Cain, father of us all

It appears that the author of Genesis knew what he was doing when he wrote that the first human—i.e., the first human born of a woman, Adam and Eve’s first-born child—was a murderer.

Not a singer, or a painter, or a dancer, or a cook.

A murderer.

Ancient interpreters concluded that Cain’s descendants all died in the Flood, but that is obviously untrue.

Even a casual reader of news headlines knows that we are all the children of Cain.
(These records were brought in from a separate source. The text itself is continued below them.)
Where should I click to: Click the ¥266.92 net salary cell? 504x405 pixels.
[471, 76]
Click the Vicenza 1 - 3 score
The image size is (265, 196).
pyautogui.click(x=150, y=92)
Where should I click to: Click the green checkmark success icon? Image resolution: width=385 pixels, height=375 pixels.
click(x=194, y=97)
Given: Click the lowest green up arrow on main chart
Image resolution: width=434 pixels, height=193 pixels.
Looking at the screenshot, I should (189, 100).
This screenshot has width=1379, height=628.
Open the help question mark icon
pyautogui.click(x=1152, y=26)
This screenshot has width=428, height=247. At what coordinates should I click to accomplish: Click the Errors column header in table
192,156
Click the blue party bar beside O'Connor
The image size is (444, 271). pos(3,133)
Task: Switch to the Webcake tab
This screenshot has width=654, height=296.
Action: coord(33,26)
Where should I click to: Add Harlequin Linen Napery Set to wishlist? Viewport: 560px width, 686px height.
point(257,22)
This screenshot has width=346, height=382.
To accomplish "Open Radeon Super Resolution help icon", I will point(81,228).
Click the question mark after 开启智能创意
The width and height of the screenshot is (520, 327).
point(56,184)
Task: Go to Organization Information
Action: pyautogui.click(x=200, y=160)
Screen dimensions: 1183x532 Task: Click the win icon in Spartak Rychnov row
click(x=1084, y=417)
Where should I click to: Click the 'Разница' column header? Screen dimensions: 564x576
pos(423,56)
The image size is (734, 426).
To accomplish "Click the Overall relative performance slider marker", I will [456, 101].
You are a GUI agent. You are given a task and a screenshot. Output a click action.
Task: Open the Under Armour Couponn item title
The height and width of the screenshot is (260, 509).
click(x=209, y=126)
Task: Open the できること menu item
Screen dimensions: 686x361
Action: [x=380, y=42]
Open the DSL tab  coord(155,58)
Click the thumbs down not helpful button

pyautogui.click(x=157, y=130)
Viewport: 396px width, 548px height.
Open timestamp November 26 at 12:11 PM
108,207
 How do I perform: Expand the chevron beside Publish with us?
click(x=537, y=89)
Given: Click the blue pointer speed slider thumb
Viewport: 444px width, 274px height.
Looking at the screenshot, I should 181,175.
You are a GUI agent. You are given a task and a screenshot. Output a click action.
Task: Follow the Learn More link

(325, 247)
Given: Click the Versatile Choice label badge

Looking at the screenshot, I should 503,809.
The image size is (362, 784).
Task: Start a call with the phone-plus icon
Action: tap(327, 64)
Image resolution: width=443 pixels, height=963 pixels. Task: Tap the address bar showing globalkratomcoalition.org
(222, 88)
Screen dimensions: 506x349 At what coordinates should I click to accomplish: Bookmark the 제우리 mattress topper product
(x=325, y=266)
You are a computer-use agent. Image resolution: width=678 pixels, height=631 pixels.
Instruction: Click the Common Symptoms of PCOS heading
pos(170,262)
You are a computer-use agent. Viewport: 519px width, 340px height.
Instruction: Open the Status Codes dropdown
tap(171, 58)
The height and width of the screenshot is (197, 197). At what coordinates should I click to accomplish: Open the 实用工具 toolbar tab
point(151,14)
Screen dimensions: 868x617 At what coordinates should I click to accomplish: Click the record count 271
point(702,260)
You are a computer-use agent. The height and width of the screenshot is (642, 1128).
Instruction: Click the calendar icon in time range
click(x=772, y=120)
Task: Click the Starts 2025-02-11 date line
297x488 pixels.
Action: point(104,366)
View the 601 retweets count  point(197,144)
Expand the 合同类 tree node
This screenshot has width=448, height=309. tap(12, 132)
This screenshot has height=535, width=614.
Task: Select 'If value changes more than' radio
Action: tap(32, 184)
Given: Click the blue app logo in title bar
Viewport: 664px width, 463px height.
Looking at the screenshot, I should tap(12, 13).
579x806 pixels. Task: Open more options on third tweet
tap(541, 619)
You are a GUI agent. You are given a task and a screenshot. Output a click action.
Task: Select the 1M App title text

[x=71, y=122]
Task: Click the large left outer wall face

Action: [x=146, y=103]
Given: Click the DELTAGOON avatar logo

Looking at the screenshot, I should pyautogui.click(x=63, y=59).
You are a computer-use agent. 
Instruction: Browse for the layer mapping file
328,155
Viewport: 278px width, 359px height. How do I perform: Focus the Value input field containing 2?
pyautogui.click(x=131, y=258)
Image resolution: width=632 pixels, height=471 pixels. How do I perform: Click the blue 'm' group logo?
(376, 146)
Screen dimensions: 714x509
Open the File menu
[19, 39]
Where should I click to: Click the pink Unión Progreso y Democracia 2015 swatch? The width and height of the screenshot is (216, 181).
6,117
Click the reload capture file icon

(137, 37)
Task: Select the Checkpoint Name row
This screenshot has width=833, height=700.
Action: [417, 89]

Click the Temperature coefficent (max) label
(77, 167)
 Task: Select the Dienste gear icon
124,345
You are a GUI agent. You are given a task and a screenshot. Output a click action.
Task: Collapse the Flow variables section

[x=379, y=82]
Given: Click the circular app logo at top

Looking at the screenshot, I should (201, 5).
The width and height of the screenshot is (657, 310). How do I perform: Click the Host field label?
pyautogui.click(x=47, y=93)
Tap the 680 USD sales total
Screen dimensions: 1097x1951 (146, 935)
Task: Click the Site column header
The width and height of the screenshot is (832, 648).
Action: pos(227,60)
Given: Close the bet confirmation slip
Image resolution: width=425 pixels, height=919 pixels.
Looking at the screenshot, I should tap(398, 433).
The Romans had fratricide in their founding myth, too: Romulus kills Remus and takes over. (“Remans” doesn’t sound as nice as “Romans,” does it?) The Greeks had Ixion, as enthusiastic a killer as one could desire. On the other hand, Hou Ji, founder of China’s Zhou dynasty, was “famous for his luxuriant crops of beans, rice, hemp, gourds, and several kinds of millet and was credited with the introduction of the spring ritual sacrifice of fermented millet beer, roasted sheep, and the herb southernwood.” Nothing violent (if you overlook the sheep) or homicidal there. Nice. Chinese history is filled, nevertheless, with homicidal villains. Sigh. The tragic view moves us more than the comic. “We are arrant knaves, all,” says Hamlet; “believe none of us.” Yes, that sounds right. Sadly.